Dopo una serie di
apparizioni in passerella nelle stagioni passate, gli attivisti PETA si preparano a fare sentire la loro voce anche questa Milano Fashion Week.
Venerdì pomeriggio, l'organizzazione per i diritti degli animali lancerà una nuova campagna indirizzata al gruppo del lusso Kering in occasione della sfilata di
Gucci SS25. PETA ha fatto sapere in un comunicato stampa che denunceranno l'uso di pelli di animali selvatici da parte dell'azienda fuori dalla venue dello show, presso la
Triennale di Milano. La campagna è stata ideata a fronte della
«promessa non mantenuta» da parte del CEO di Kering,
François-Henri Pinault, continua il comunicato, che lo scorso aprile all'assemblea annuale del gruppo aveva affermato che avrebbe collaborato con PETA per porre fine
«al violento massacro di pitoni utilizzati per fare i suoi accessori». Secondo quanto anticipato dall'organizzazione, il focus della protesta di venerdì (programmata per le 14.30, mezz'ora prima dell'inizio dello show) non sarà Gucci, ma proprio Pinault,
raffigurato nel poster della campagna come Pinocchio.
«La PETA chiede al signor Pinault di smettere di fare promesse vuote e di eliminare le pelli di animali selvatici dalle collezioni dei brand del suo gruppo», afferma la vicepresidente di PETA per l'Europa, Mimi Bekhechi. «Tra cui Gucci, come hanno già fatto molti altri marchi del lusso». Secondo le informazioni rilasciate da PETA riguardo le recenti scoperte che hanno motivato la creazione della nuova campagna, l'organizzazione condanna in particolare il maltrattamento dei pitoni che si trovano in due allevamenti tailandesi che collaborano con la conceria Caravel, di proprietà di Kering, e delle lucertole rinchiuse in un mattatoio in Indonesia che ha confermato di aver fornito pelli al gruppo del lusso francese. In un'intervista esclusiva per nss, Patrizia Re, Consulente per i Progetti Aziendali PETA, ha spiegato che Kering in passato è stata ripetutamente contattata dalla non-profit, sia tramite comunicazioni private che durante le riunioni annuali del gruppo. «Ecco perché ci troviamo qui», dice Re, «per denunciare le promesse vuote del signor Pinaucchio». Prima di scoprire se gli attivisti PETA proveranno, anche questa stagione, a salire in passerella - idea a cui Re risponde con un vago «aspettate e vedrete» - la rappresentante dell'organizzazione ha spiegato che con la protesta di venerdì sperano di convincere l'azienda «a imporre immediatamente un divieto di vendita di pelli di animali selvatici per tutti i suoi marchi», dopo la rimozione delle pellicce del 2017.

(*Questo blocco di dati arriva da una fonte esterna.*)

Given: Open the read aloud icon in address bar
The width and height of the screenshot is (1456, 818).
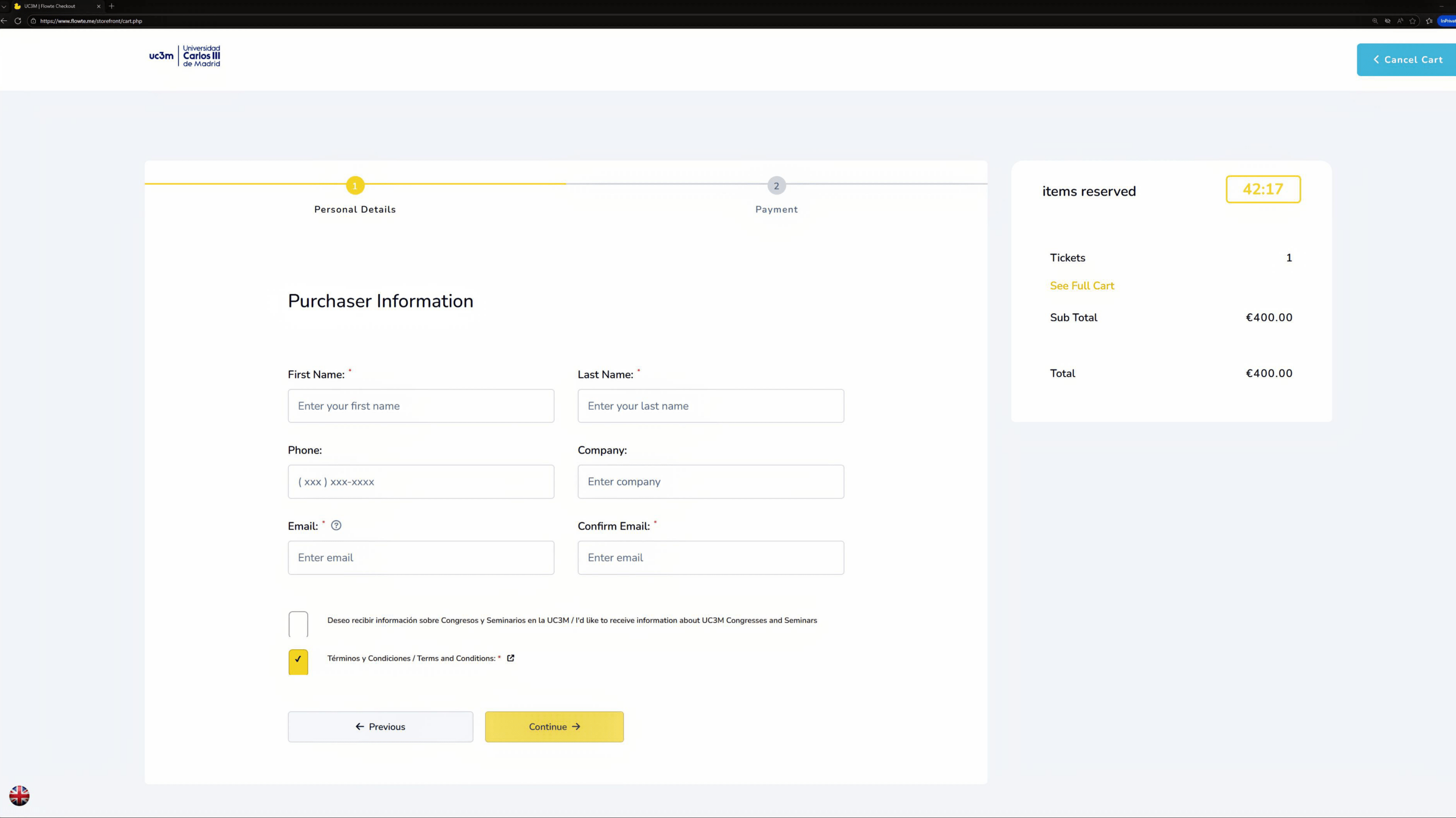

Sembrerebbe che PETA abbia scelto di protestare venerdì, in occasione della sfilata di Gucci, sia per la
portata mediatica dell'evento (un anno fa, alcuni attivisti
erano saliti in passerella allo show della SS24, e avevano fatto lo stesso da Burberry a Londra, da Coach a New York e
da Hermès a Parigi) che per il coinvolgimento del brand nella macellazione degli struzzi, in seguito a una scoperta da parte degli investigatori di PETA Asia, comunica la non-profit. Per giustificare lo show-crashing delle scorse stagioni, l'attivista Camilli aveva detto a nss che era stato messo in atto per
«ispirare compassione e cambiamento». Patrizia Re conferma l'affermazione della collega e aggiunge che PETA continua a portare il proprio messaggio alle sfilate poiché è un momento in cui
tutti gli organi della fashion industry si trovano riuniti. Proteste come quella di domani garantiscono, dice Re,
«che l'azienda si confronti con la conversazione sui diritti degli animali e che le persone chiave nel settore della moda siano allertate su questi problemi». Insieme alla condanna dell'uso della pelliccia, un materiale che ormai è scomparso dalle passerelle a parte rari casi, negli ultimi anni PETA sta cominciando a
protestare anche contro l'uso di lana e piumini.